HW 4, due W 2/1. Read Sec 1.5 (may skip Example 2). Do Sec 1.5: 8, 9, 12hijko, 13himn, 27, 31, 33, 39, 43, 44.
HW 3, due M 1/30. Read Sec 1.4 p.40-49. Do Sec 1.4: 5, 11-14, 35, 36, 43, 50-52, 59, 61.
HW 2, due F 1/27. Read Sec 1.3 p.25-31 (may ignore "contingency"). Memorize the Distributive laws in Table 6; and understand the rest of Table 6, Table 7 (except the 4th row), and Table 8 well enough that you can recognize them without having to memorize them. You should also remember the names of the Commutative, Associative, Distributive, and De Morgan's laws (Table 6), but the other names are not too important). Do Sec 1.3: 10b, 11, 12, 16, 18, 19, 22-25, 40.
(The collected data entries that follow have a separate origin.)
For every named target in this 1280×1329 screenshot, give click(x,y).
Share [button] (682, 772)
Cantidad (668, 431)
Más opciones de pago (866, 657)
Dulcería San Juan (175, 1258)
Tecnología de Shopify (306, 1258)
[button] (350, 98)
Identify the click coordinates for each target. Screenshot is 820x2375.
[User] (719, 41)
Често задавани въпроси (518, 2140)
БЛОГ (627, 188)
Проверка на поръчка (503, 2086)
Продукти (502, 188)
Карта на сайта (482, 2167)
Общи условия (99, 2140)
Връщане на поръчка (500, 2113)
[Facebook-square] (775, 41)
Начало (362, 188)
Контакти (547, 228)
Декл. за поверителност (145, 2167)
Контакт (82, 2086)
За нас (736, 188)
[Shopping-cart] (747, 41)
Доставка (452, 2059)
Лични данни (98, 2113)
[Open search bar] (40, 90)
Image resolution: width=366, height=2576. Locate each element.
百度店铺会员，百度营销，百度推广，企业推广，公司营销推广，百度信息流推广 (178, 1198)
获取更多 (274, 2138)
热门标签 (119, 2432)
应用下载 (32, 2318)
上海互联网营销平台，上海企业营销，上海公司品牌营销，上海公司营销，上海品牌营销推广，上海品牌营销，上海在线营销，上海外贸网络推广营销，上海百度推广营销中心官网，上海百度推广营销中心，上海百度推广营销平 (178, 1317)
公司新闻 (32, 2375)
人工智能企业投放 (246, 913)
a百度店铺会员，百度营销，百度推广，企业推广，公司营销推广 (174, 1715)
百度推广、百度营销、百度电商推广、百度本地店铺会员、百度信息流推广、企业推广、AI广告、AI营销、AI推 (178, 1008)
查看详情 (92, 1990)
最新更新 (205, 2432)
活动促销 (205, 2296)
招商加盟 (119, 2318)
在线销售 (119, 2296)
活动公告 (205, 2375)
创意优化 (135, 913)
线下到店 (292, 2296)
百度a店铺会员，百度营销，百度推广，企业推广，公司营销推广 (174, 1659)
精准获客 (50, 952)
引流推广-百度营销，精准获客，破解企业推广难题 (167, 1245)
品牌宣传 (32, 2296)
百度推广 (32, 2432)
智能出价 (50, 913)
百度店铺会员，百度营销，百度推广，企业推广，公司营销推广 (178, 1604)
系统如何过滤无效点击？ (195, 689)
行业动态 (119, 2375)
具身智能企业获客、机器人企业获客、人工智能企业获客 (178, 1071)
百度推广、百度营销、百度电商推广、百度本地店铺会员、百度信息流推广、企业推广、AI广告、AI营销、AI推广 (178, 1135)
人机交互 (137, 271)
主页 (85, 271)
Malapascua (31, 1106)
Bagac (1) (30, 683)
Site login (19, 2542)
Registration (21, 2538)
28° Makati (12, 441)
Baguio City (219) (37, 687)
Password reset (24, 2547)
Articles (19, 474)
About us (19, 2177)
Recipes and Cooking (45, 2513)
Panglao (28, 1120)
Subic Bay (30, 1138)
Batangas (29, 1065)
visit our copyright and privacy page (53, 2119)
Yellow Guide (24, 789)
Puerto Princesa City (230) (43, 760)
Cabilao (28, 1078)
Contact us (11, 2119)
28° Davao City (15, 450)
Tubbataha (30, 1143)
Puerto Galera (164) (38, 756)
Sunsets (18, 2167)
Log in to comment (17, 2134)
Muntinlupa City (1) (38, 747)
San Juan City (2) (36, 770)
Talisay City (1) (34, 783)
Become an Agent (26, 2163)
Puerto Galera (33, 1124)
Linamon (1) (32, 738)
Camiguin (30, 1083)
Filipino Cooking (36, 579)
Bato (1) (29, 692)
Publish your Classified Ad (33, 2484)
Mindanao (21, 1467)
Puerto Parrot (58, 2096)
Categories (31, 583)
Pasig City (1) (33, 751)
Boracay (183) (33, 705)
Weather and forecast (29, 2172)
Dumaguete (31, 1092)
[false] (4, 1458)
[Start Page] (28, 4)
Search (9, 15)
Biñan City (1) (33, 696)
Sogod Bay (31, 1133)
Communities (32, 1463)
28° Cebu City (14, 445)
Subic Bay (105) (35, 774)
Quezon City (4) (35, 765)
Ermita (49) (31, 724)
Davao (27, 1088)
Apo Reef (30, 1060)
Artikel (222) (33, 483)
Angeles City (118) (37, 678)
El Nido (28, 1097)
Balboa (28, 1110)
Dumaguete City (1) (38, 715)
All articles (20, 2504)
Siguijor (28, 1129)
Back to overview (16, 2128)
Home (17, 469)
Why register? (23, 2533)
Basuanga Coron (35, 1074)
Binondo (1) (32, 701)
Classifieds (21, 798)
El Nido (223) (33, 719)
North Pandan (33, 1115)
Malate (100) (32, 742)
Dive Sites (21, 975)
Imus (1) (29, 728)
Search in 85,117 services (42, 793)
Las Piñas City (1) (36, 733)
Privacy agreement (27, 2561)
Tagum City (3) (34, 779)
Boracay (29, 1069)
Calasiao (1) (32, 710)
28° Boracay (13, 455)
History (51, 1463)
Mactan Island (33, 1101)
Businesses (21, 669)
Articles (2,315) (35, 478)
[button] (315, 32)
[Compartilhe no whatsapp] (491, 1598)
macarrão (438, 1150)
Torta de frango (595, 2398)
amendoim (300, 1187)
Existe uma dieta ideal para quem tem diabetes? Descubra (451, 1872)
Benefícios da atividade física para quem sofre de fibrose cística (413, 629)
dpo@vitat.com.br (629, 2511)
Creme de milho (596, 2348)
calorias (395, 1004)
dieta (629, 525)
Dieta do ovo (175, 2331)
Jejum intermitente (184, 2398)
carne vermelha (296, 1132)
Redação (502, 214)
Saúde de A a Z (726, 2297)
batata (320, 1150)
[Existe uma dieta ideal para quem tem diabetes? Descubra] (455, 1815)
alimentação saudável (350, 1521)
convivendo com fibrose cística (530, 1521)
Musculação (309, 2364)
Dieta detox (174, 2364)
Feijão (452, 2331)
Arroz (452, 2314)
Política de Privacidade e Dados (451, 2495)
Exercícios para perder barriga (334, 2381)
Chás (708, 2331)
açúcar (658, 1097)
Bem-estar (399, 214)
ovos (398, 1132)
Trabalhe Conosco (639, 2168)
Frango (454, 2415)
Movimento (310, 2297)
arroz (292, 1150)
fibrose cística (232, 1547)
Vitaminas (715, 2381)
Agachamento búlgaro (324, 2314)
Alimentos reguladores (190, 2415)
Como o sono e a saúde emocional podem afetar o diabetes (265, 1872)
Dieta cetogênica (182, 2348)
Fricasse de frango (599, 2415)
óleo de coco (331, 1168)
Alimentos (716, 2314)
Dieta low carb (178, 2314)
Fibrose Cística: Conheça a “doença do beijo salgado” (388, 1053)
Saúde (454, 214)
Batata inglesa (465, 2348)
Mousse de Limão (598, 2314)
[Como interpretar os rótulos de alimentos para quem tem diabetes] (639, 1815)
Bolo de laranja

HW 1, due W 1/25. Read Sec 1.1 (it may take over an hour to read and understand the entire section); you may skip all computer related topics, such as Example 8, and Bit Operations. Do Sec 1.1: 11-14, 16, 17, 21, 22, 27(ignore "inverse"), 30, 31ef, 40, 41. Hint for #40: "p or not q" is equivalent to "q -> p"; do you see why?
(For some of the even problems that you feel unsure about, it may help to do a similar odd problem that appears just before or after it so you can compare your answer with the back of the book.)